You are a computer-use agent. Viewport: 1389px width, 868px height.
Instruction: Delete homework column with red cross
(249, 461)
☆ ☆ ☆ ☆
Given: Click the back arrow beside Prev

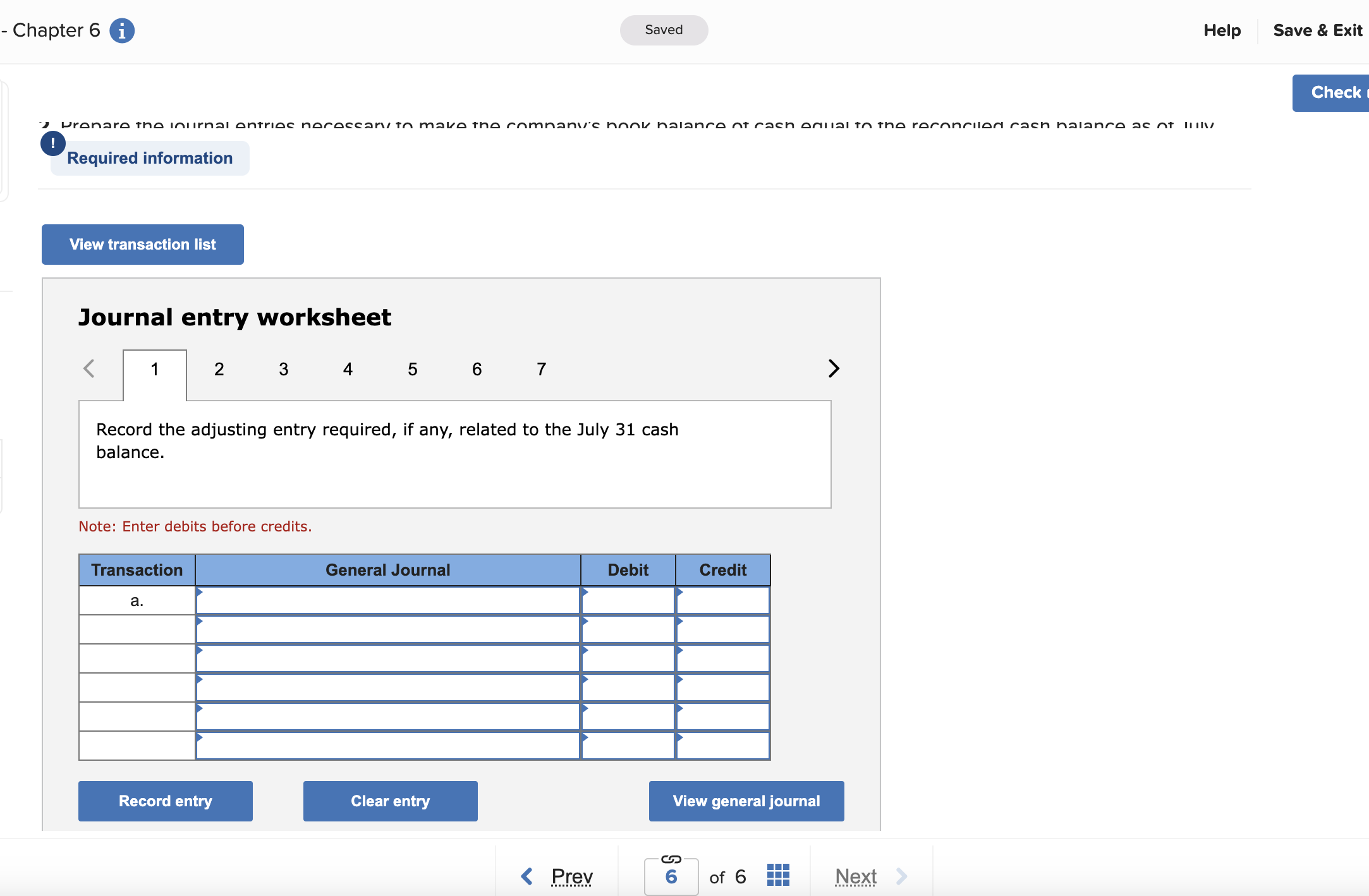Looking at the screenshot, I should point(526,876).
☆ ☆ ☆ ☆
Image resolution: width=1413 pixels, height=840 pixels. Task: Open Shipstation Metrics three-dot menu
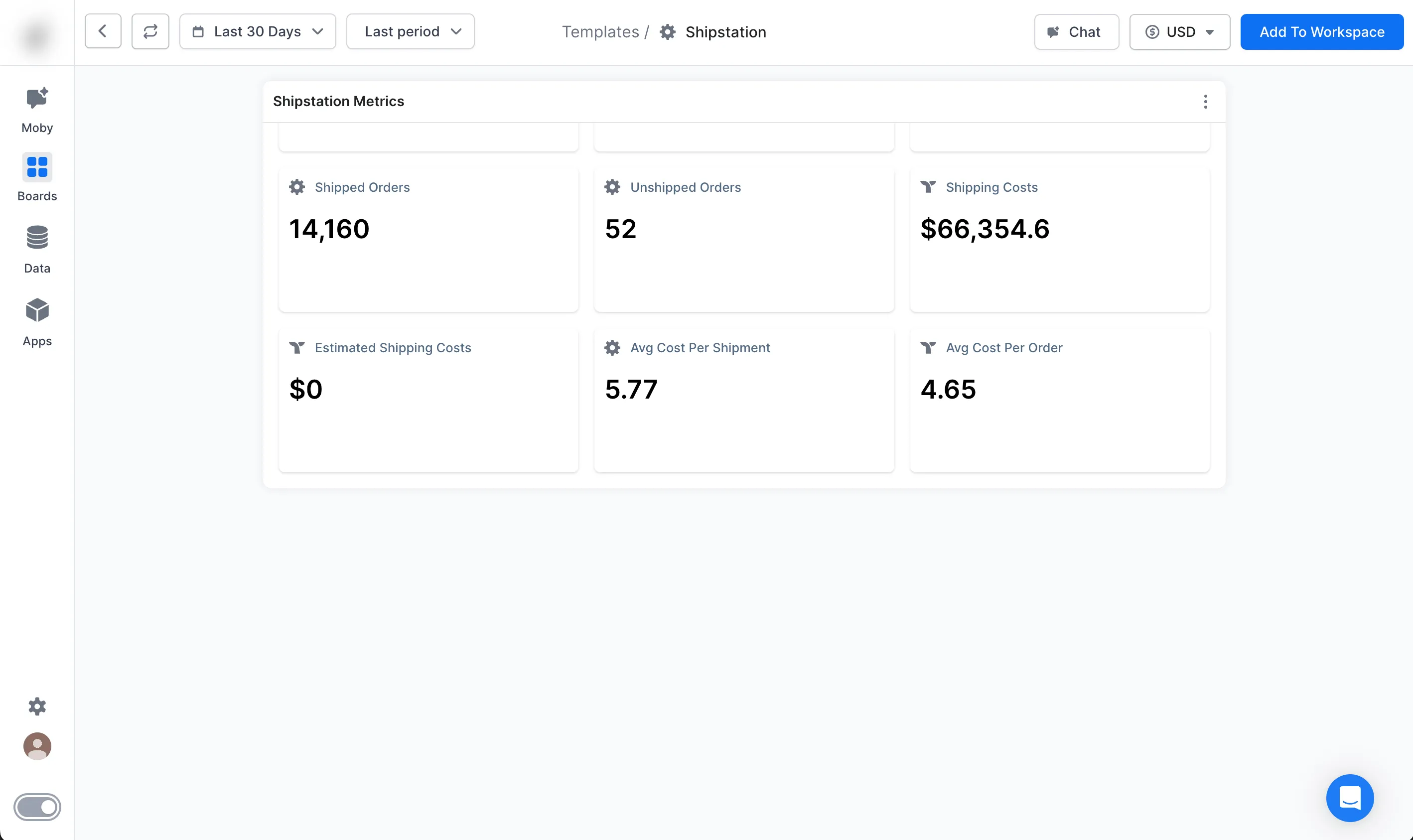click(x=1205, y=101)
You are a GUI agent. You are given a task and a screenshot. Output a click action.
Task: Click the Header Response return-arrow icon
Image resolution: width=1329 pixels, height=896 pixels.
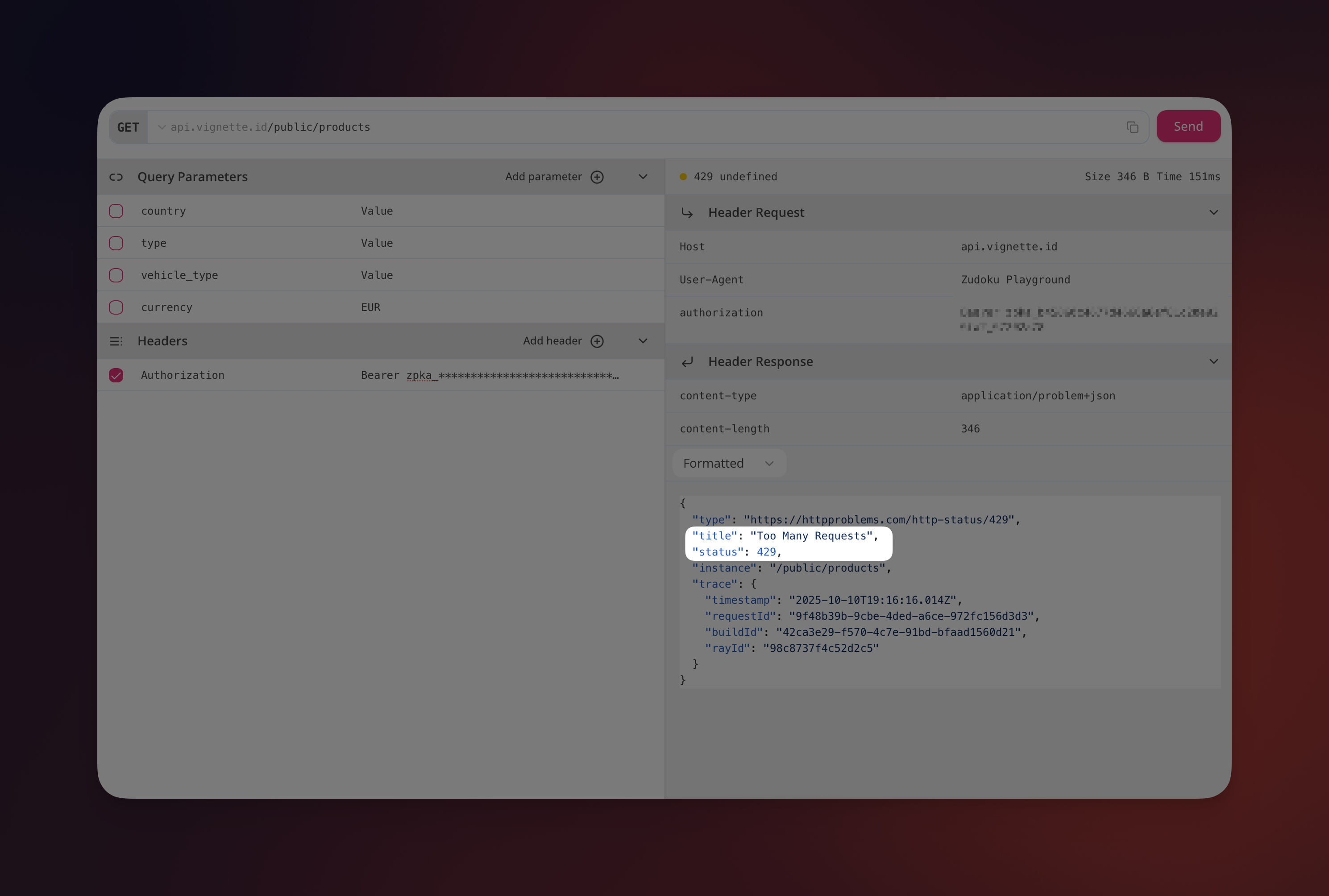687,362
☆ ☆ ☆ ☆
* _Work to be completed_:
Find every line in the data above that holds the string "agent". Give the number of such lines and nothing else.

* _Task solution_:
2